13 August 2012

Nomenclature

I am something of a stickler for using the correct terms.

I don't say clip when I mean magazine.

I don't say pedophile when I mean pederast.

Gaming is responsible, but it was really rammed home while I was in the Army.

Each tank has four bent t-shaped dealies that you pin into loops on the hull that you attach tie-down chains to.  It's called an anchor.

The NSN of this part is ONE number different from the anchor for a Navy frigate, Knox class we were told.

How did we come to be told?

We ordered a tank anchor to replace a broken one.

What arrived was a flat-bed 18 wheeler, four bemused Navy personnel and a ship's anchor!
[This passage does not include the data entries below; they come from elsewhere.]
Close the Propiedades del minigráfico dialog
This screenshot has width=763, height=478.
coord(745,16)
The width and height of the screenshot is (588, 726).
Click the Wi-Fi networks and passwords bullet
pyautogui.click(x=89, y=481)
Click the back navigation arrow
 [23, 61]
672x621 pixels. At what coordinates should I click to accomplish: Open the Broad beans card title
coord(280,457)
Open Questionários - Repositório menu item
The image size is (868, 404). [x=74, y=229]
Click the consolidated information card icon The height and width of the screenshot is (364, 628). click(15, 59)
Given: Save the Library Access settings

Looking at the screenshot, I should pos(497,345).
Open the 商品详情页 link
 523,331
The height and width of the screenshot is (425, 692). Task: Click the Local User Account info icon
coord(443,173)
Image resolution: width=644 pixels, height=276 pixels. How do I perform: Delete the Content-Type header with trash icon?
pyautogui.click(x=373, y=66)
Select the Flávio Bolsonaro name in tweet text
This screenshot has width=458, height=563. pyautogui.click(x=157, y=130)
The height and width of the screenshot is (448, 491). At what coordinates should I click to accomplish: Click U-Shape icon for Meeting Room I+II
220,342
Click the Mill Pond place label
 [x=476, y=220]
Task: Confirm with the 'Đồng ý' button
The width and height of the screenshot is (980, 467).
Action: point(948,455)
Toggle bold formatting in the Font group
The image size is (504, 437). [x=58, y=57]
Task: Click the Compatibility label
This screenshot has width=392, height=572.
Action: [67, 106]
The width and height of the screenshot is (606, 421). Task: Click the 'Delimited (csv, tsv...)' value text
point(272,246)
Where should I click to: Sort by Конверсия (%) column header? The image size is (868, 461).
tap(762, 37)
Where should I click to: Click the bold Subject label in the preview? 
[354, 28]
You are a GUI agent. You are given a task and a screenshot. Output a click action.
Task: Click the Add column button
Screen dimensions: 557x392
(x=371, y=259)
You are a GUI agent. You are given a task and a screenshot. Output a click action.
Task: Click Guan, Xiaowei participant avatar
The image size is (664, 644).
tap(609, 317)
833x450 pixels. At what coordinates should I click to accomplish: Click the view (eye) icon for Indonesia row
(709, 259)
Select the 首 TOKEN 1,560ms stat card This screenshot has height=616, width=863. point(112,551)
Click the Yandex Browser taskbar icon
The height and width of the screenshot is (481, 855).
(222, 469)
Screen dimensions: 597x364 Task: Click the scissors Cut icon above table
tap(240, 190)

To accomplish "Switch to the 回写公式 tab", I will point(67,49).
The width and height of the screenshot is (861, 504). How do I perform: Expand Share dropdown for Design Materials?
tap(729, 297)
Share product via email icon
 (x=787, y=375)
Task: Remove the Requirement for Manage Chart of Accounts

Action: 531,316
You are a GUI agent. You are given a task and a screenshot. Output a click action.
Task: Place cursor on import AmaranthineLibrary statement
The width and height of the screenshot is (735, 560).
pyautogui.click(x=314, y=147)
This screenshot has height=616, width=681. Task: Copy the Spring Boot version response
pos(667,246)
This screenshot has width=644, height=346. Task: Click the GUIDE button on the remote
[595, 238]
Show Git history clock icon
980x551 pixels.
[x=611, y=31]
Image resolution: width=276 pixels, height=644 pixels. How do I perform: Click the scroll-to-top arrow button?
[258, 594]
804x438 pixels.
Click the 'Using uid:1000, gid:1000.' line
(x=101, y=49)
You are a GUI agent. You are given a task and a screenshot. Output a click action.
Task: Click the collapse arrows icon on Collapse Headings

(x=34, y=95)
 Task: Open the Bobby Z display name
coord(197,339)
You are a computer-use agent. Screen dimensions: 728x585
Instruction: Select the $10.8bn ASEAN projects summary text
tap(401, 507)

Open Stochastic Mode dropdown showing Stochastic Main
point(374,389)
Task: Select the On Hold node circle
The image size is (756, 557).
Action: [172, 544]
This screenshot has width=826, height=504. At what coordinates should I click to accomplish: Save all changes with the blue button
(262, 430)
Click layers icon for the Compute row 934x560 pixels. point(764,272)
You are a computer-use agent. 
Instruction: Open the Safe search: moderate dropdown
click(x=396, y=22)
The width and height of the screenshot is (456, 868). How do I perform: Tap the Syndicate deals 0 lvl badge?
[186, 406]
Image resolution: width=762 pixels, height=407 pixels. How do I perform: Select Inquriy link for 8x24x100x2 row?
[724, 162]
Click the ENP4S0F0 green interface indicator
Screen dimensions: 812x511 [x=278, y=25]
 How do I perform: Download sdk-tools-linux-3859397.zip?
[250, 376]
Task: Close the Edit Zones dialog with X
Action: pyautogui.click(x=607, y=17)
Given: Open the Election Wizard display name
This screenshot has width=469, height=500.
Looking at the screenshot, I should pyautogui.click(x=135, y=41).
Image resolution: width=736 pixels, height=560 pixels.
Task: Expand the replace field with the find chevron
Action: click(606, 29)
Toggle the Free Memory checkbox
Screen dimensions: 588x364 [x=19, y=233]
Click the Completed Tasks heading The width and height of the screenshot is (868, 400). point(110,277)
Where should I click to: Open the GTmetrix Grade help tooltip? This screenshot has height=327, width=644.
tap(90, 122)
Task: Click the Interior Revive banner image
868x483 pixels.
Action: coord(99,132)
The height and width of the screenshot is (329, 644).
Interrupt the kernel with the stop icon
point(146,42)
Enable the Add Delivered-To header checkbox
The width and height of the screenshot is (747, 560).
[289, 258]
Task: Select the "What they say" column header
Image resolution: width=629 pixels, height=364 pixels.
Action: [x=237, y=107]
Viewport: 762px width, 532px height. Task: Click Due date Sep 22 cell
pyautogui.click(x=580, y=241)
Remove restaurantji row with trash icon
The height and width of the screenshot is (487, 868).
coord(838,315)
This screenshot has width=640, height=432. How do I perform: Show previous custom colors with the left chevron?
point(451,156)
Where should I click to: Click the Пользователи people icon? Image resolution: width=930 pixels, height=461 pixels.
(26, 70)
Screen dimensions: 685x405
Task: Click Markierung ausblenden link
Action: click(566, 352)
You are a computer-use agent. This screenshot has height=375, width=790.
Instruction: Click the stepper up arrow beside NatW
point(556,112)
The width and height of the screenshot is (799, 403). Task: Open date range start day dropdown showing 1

We got it straightened out, in fact it would have been straightened out over the phone if we hadn't been in the field when they were trying to confirm.  Without confirmation they fudged and sent it out on the off chance that we needed it.

Ain't the military wonderfully dense sometimes?

Next time someone tells you that bothering to get the right terminology doesn't matter, remember my anchor.

There are lots of places where precision in speaking or writing matter a very great deal.  Getting meters and yards confused can lead to some very large errors very quickly.  Sure seem almost the same, don't they?

Some terms could be interchanged at will except for the costs associated with them.

"Assault weapon" is in this category.  There's a lot of people who are into guns nowadays who likely weren't gun owners or politically aware back in early nineties when that term was coined.  "Assault weapon" is an anti-gun term.  They coined it knowing that people would make the connection with "assault rifle."  Assault rifle was defined as "selective fire, magazine fed shoulder arm firing an intermediate power cartridge."  Compare that definition to "assault weapon" as defined in the AWB.  They were trying to get people to think "machine-gun" when they saw anything that shared cosmetic features with specific models of genuine assault rifles.

Much effort was expended to correct the impression the antis were trying to create with that term.  So much effort in fact that there's a lot of resentment towards new gun people getting it wrong.

I know that I've ranted on this before; but consider this:  When you let your opponent define the terms of the debate you've lost it.  Assault weapon is a term meant to sow confusion and eliminate precision about what is being discussed.

Always remember, if you cannot say what you mean you cannot mean what you say.  If what you said can be taken two ways, and one of them can be used against you; you will be presented as saying that no matter what you meant.